When planning my trip over here to Glorious Nippon, I had initially scheduled something very foolish. That is, I thought that I’d be able to go catch Kara no Kyoukai on the night of the 28th at the 10pm showing, despite having to be up the next day at 6 for comiket. I’m not entirely sure why I thought that this would be remotely possible, but I didn’t give up on this plan until about 2 hours before the movie that night as I was laying down onto my futon, about to sleep for a good 10 hours.
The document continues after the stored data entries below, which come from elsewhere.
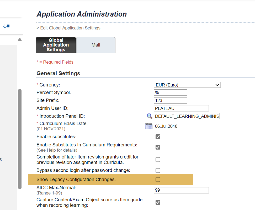Screen dimensions: 255x210
Task: Click the AICC Max-Normal input field
Action: coord(181,190)
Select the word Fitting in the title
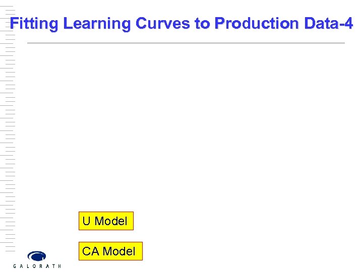Viewport: 363px width, 272px height. [x=34, y=24]
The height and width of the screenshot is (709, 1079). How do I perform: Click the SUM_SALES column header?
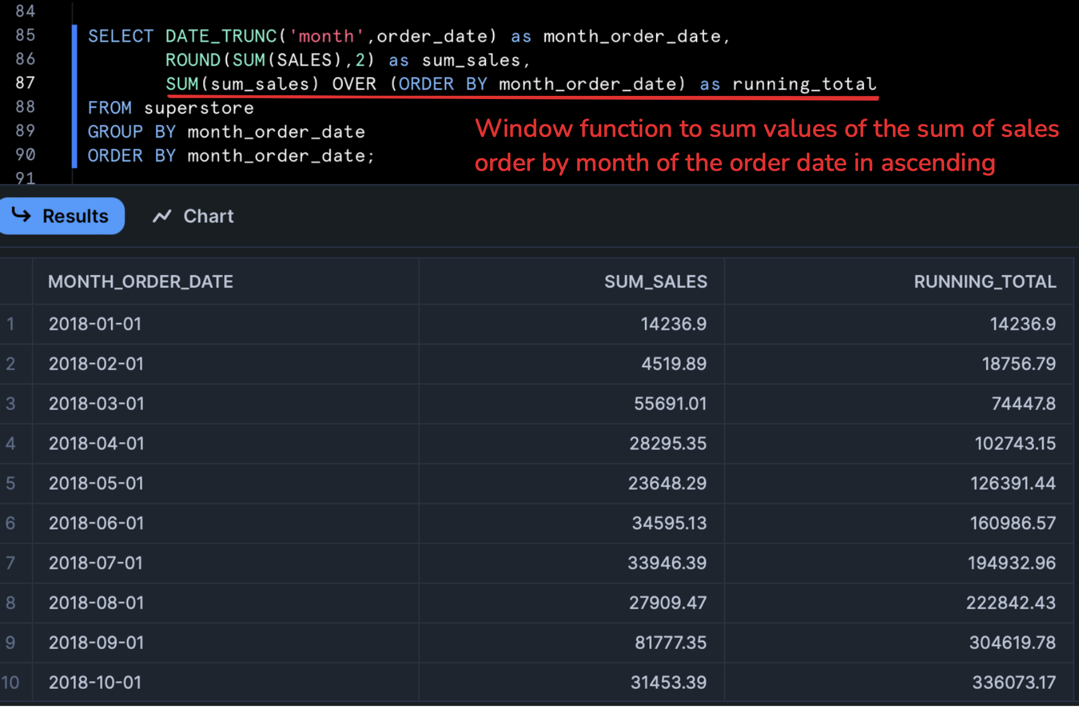pyautogui.click(x=655, y=282)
Thankfully, the film gods had blessed me, as one of Tokyo’s thriving second-run theaters picked the movie up for another 3 weeks or so. (I don’t exactly know why they’re only showing this in one theater at a time, maybe they only made one film print to distribute?? This is probably projected anyway, so whatever.)

Long story short, I got to go see Kara no Kyoukai first thing in the morning (9:40) yesterday in Ikebukuro. I was very impressed by it.
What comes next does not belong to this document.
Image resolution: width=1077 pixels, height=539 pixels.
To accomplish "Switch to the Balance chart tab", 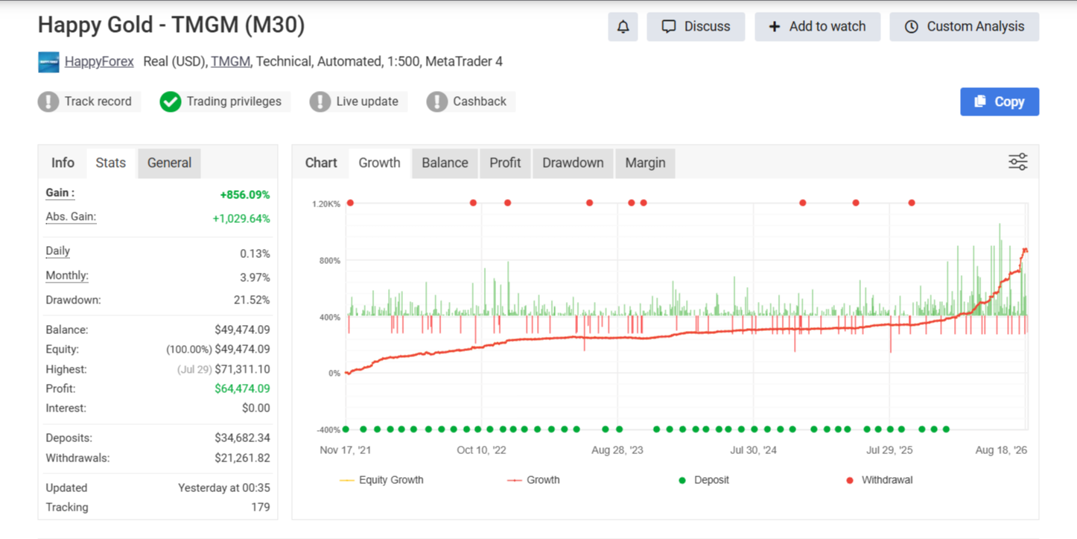I will click(x=445, y=163).
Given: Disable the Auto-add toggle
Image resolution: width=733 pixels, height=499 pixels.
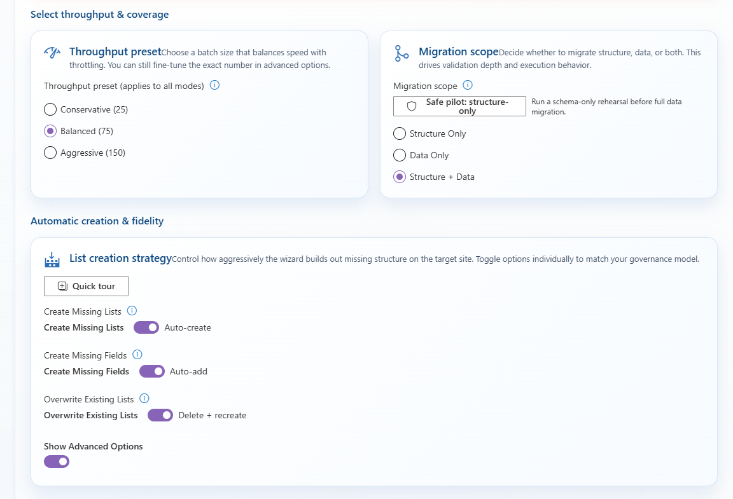Looking at the screenshot, I should pyautogui.click(x=152, y=371).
I’m sure going into the movie with fairly low expectations helped this, since I’m a male on the internet, and therefore a contrarian prick. I mean, the director of Girls Bravo and not much else with animation by ufotable, creators of… Coyote Ragtime Show and Manabi Straight? (note that I haven’t seen either of these shows, please don’t kill me omo) Also, Type-Moon properties haven’t really had the best track record when it comes to anime adaptations. Of course, I now notice that the animation director for Death Note and the art director for a whole bunch of good anime were on-board, but that’s enough looking at ANN for one review. (wait, before we leave — you did notice Mad Bull on that last link, right? Good, just making sure.)

I went into the film not having read the novel/the translation of the novel, so I was really going into this blind. Since it’s customary, a short plot summary (spoilers may follow): A string of teenagers committing suicide by jumping off of the same building is taking place in late-90s Japan. Our heroine, Shiki, tries to find out exactly what’s going on, mostly because the object of her tsundere affections, Mikiya, has fallen into some sort of coma and for some reason they just know that this is linked. Maybe if I was more familiar with the Nasuverse then I’d know why this is obvious, but I’m assuming it’s just because all of the main characters in Type-Moon works are super-powerful badasses. Anyway, I’ll spare you from any more plot summary and potential spoilers here, the novel link is 4 lines up.

Speaking of super-powerful badasses, Shiki. This isn’t whiny eroge lead who can cut anything male Shiki, but tomboy amnesic tsundere who can cut anything female Shiki. I will make this clear right now: my favorite female leads are the ones who can unapologetically kick ass (note that this does not say “punch to the moon”), which T-M tends to do well. In other words, I am so fucking moe for Shiki.

Shiki actually gets a good portion of the 50 minutes that this thing runs, including a nice 90 second stint where she eats ice cream with one arm. (MOEEE.) Of course, this thing has a very limited cast, so that’s not much of a surprise. We get a few stretches of pseudo-philosophical talk, some interesting on a base, romantic level, some rehashed GitS-style “WHAT IS A MAN” stuff. Thankfully, there are some really beautiful backgrounds and generally well-framed shots that can keep your attention through that business. The high visual quality is a constant throughout the film, especially in the huge action payoff a little more than halfway through the thing, which I might pay the thousand yen just to see again. It might not be Paprika-level “jesus christ everything is so colorful and moving and oh god my eyes” stuff, but it was exceedingly fun.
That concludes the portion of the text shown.